Water Soluble Vitamins: What Do They Do and How Do You Get Them?

vitaminsVitamins are either fat soluble (stored in fat) or water soluble, which means they dissolve in water and must be replenished daily. The fat-soluble vitamins are A, D, E, and K, and the B complex and C vitamins are water soluble.

Vitamin B Complex

The B vitamins, also known as the B complex, are a group of eight vitamins that perform a variety of functions in the body. They help your body’s cell division and metabolism perform at peak efficiency, aid your immune system’s function, and promote healthy hair and skin.
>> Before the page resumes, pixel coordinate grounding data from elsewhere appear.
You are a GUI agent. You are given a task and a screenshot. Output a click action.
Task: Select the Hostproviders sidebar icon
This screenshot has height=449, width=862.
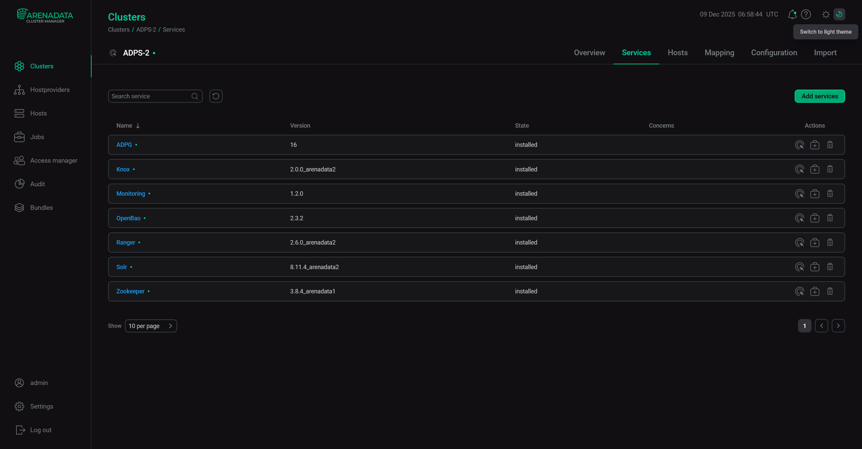[x=20, y=90]
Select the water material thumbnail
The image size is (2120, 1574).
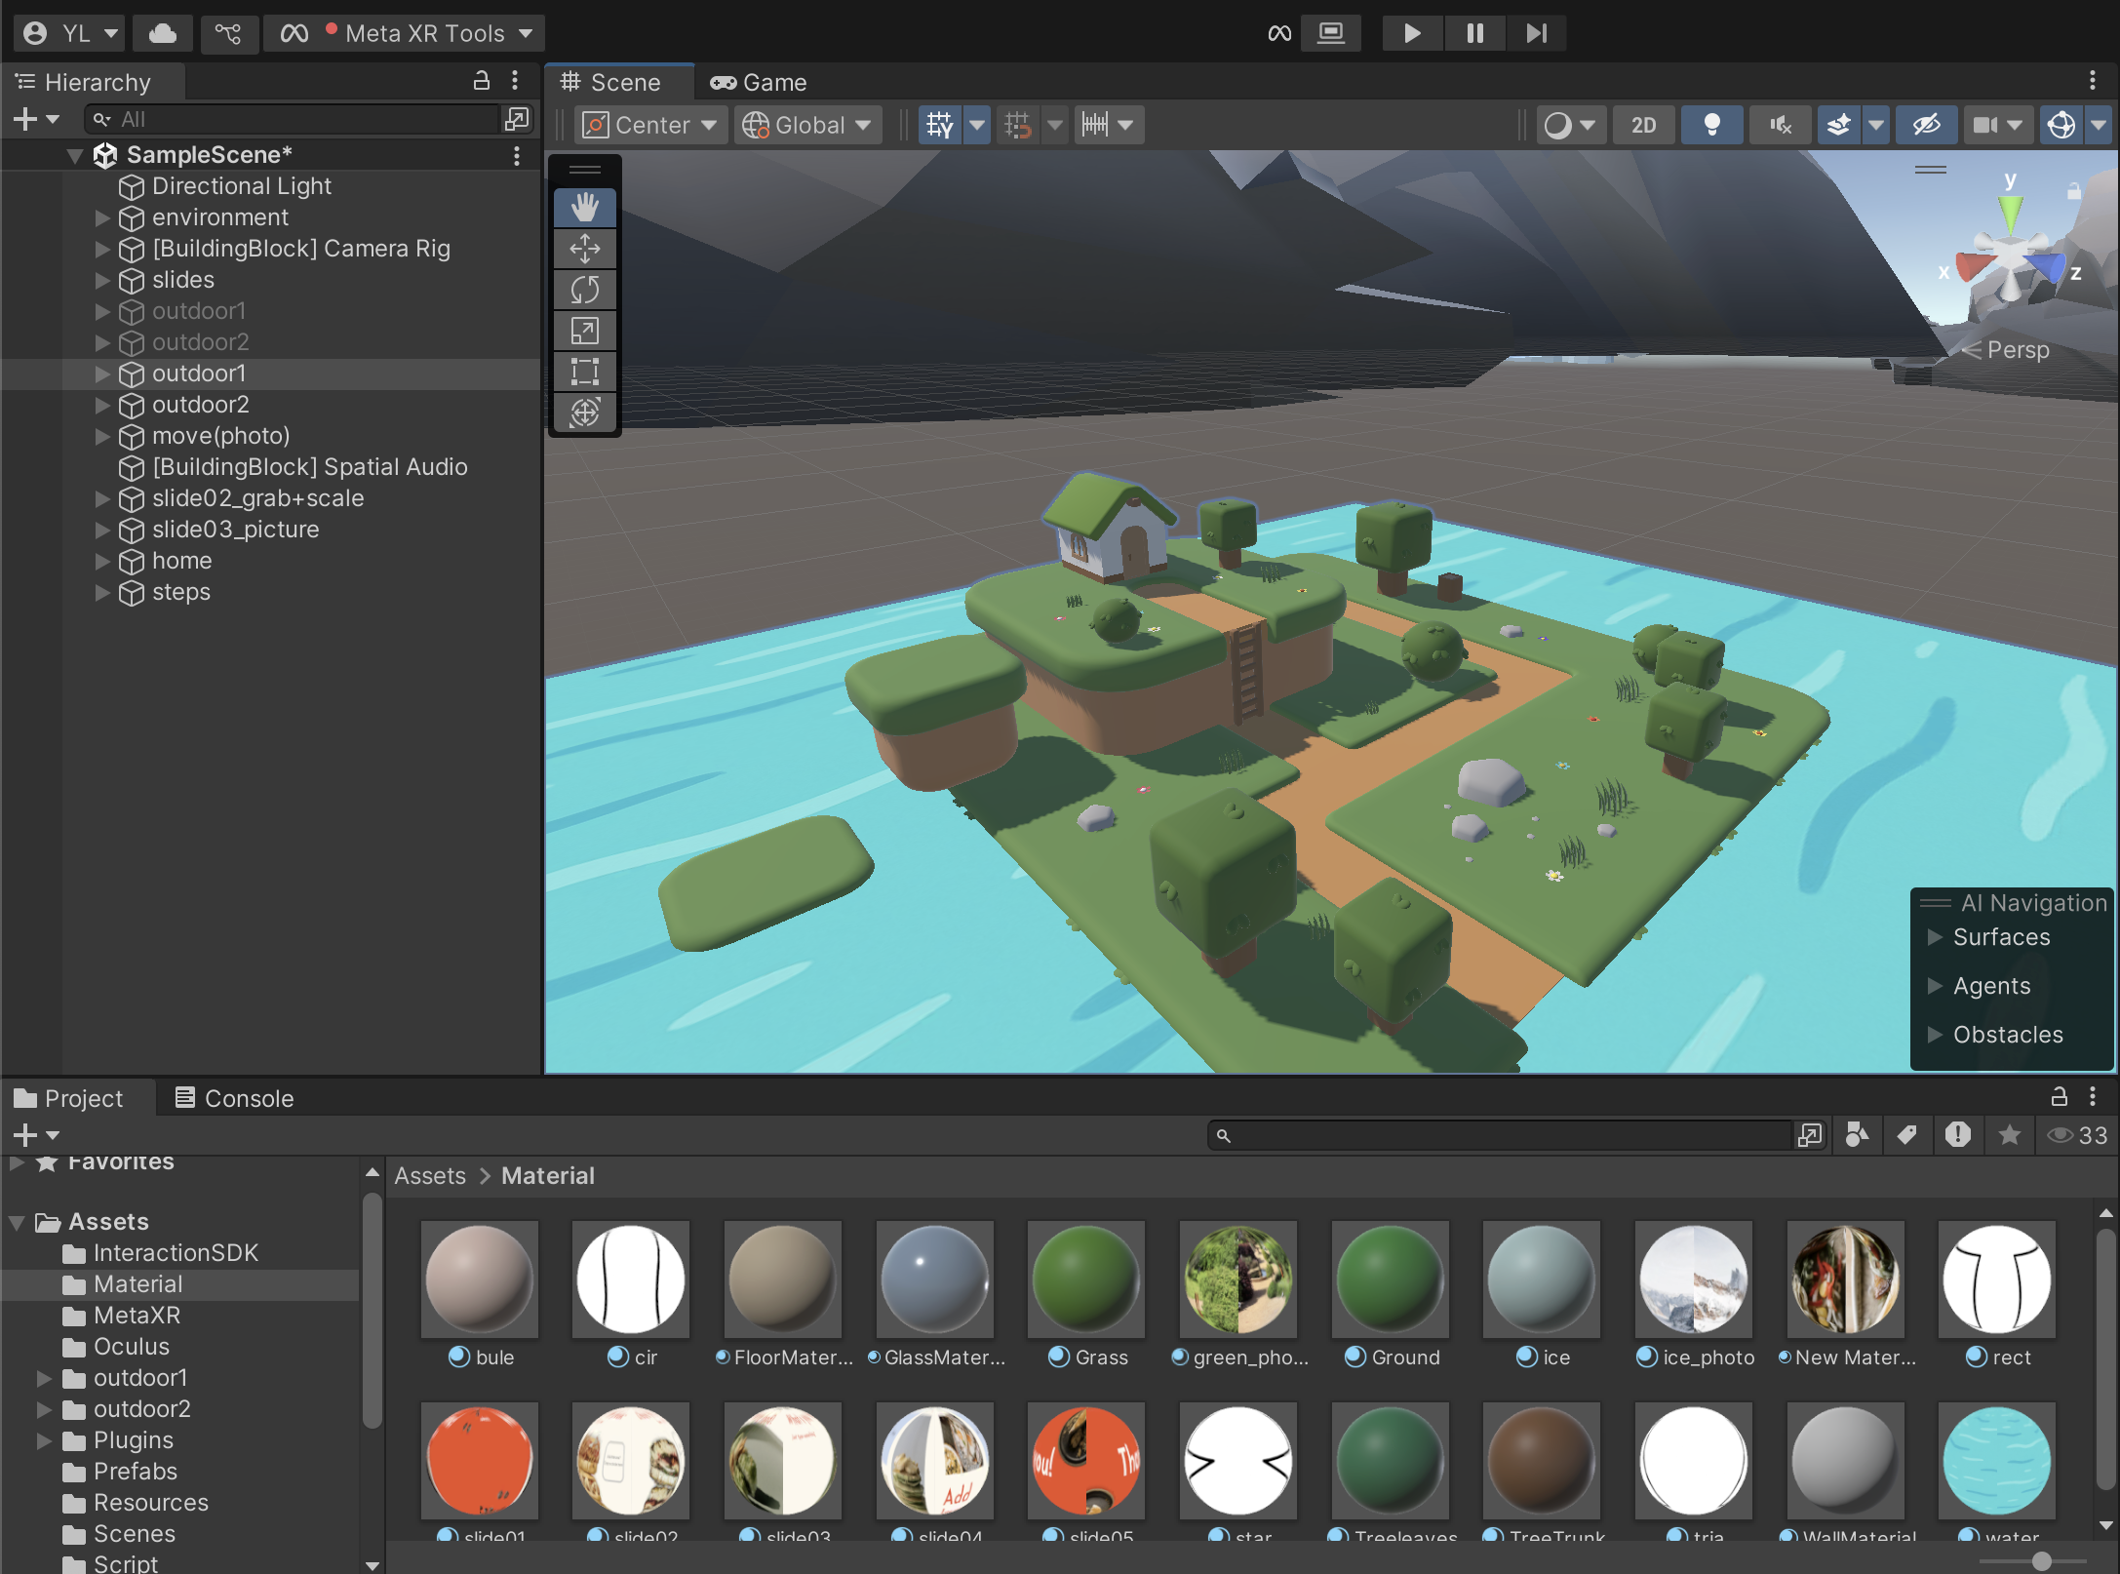(1996, 1461)
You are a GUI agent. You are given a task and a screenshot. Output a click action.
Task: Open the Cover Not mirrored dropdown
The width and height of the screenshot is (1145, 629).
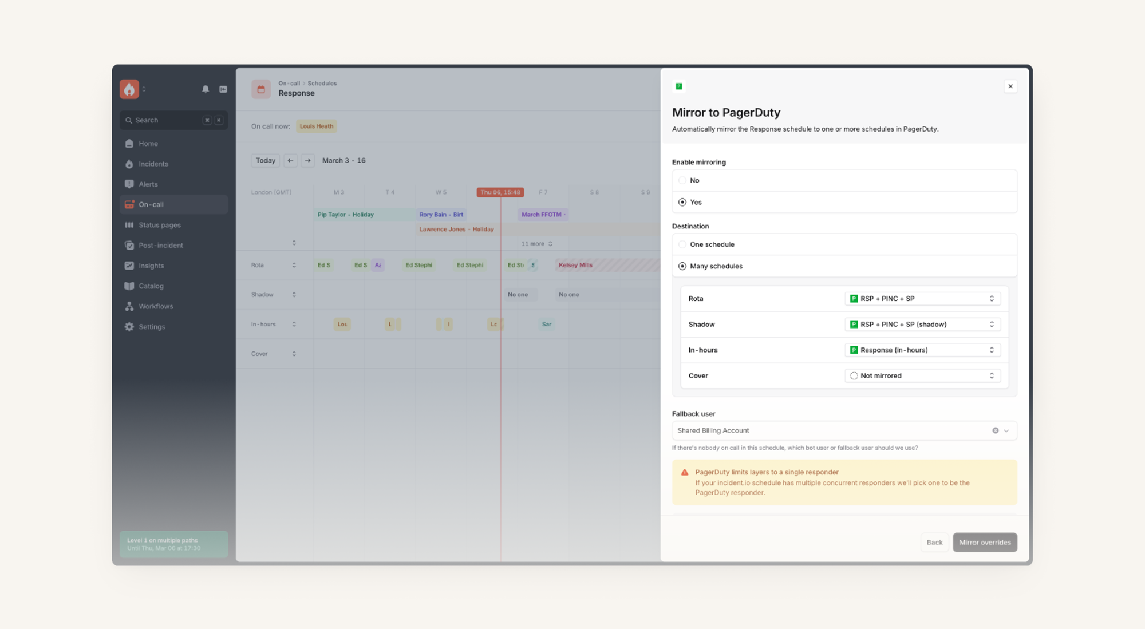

The main sources of the B vitamins are whole grains, beans and legumes (including peanuts), animal products, yeast, and green or cruciferous vegetables. The vitamins are listed below along with their common names and prime sources:

B1: Also known as thiamine, B1 is found in whole grains, cruciferous vegetables, and animal products.

B2: Called riboflavin, this B vitamin is found in dairy products and green vegetables.

B3: Food sources high in niacin include meat, fish, and vegetables.

B5: Find pantothenic acid in animal products and green vegetables. Women may recognize this as an ingredient in beauty products.

B6: Also called pyridoxine, eat plenty of veggies and meat to get your B6.

B7: Biotin (also an ingredient you might recognize from beauty products) is found in animal products and peanuts.

B9: Folic acid is a vital nutrient for a healthy pregnancy and is found in grains and leafy vegetables.

B12: This vitamin, cyanocobalamin, presents challenges to vegetarians and vegans because it is found only in animal products.

Vitamin C

Known as ascorbic acid, vitamin C aids metabolism, fights infections and acts as an antioxidant. It also promotes healing, such as from breast reconstruction surgery,  so we always suggest you ensure you’re getting enough. It’s found primarily in fruits and vegetables, as well as some meats such as liver. Sources high in vitamin C include peppers, berries, rose hips, and parsley.

The water-soluble vitamins are easily supplemented if the diet is deficient, though natural sources are always the best way to ingest them. These vitamins degrade when cooked, so raw foods are preferred. The important thing is that you’re receiving at least the reference daily intake (RDA) each day, as excess B and C vitamins are excreted in the urine.